2) "When I in dreams behold thy fairest shade/ Whose shade in dreams doth wake the sleeping morn/ The daytime shadow of my love betray'd/ Lends hideous night to dreaming's faded form"

The first example seems informational, offering tonal neutrality, spare language, and a just-the-facts-ma'am approach to the earthquake. Indeed, the sample text was produced by an algorithm. The second example, however, is decidedly literary: iambic pentameter verse, an abab rhyme scheme, and enough references to dreams, sleep, and shadows that one might reasonably guess this is an excerpt from one of William Shakespeare's sonnets. Yet, these lines were generated on Swiftkey, a machine-learning Android app. MIT student J. Nathan Matias trained the engine on Shakespeare's sonnets and developed a dataset of Shakespeare's words for the app to use. Matias generated these lines word-by-word, using only the suggested next-words offered by the app, producing a sonnet eerily reminiscent of Shakespeare's own. Virtual monkeys, it seems, get ever closer to randomly generating Shakespeare.  

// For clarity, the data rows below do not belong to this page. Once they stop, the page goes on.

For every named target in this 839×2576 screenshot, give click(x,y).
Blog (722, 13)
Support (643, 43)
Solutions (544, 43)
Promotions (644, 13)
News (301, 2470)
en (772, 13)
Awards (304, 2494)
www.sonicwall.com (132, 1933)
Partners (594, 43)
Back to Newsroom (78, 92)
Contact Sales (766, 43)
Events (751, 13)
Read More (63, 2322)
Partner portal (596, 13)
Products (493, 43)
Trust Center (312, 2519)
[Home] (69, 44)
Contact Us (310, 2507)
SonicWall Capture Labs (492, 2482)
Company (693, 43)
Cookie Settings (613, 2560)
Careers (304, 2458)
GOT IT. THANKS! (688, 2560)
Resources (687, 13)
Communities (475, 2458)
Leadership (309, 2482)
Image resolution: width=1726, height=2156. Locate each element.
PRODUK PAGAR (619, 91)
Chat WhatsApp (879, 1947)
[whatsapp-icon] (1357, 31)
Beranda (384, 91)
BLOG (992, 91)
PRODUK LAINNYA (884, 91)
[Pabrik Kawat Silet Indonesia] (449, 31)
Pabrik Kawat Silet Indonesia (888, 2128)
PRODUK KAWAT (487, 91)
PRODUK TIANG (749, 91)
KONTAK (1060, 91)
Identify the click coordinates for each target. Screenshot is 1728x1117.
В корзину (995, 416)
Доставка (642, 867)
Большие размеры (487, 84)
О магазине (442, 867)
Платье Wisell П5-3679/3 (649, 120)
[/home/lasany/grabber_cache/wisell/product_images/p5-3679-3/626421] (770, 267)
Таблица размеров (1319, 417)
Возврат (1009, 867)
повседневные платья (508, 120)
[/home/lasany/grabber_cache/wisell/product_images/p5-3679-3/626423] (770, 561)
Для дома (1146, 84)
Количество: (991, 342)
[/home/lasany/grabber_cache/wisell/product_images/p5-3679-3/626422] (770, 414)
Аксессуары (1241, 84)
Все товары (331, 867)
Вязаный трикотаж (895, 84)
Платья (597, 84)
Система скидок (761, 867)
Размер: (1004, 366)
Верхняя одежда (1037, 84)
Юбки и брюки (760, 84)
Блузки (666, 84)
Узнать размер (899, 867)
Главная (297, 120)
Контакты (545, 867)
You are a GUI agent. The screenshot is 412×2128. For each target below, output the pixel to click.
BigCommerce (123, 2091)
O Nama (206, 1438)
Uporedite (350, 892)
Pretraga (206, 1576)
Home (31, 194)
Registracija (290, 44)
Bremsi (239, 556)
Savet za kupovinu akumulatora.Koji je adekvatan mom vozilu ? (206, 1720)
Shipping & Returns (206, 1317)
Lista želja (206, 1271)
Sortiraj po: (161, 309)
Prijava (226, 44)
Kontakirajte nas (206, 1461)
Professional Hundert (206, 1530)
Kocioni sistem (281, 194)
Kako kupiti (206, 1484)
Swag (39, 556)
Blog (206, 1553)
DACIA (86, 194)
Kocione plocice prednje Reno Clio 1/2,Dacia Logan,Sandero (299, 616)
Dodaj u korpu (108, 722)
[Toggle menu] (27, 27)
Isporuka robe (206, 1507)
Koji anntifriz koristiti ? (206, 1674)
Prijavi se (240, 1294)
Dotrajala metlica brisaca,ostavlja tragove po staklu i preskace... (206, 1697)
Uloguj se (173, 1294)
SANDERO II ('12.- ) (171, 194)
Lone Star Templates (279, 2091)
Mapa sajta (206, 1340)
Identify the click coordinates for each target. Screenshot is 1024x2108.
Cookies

But if the easy codes for "human" text are literary, we must ask which aesthetics, styles, and genres can "pass" as human. We would do well to remember Thomas Macauley's insistence on the relationship between English literature, taste, and intellect in colonial India, one of many instances in the history of the British Empire when humanity and the literary were pegged to one another - and to Englishness. Hallmarks of this history in the digital sphere may be one of the afterlives of colonialism. They linger in the assumptions that subtend the production and consumption of text online in the Anglophone Global North, from the shape of datasets developed to reader interpretation. While Podolny's piece speaks to the anxieties provoked by big data, algorithms that may be smarter than we are, or neoliberalism encroaching on journalism, we must attend to its unspoken question: what forms of "human" are authorized by the algorithm?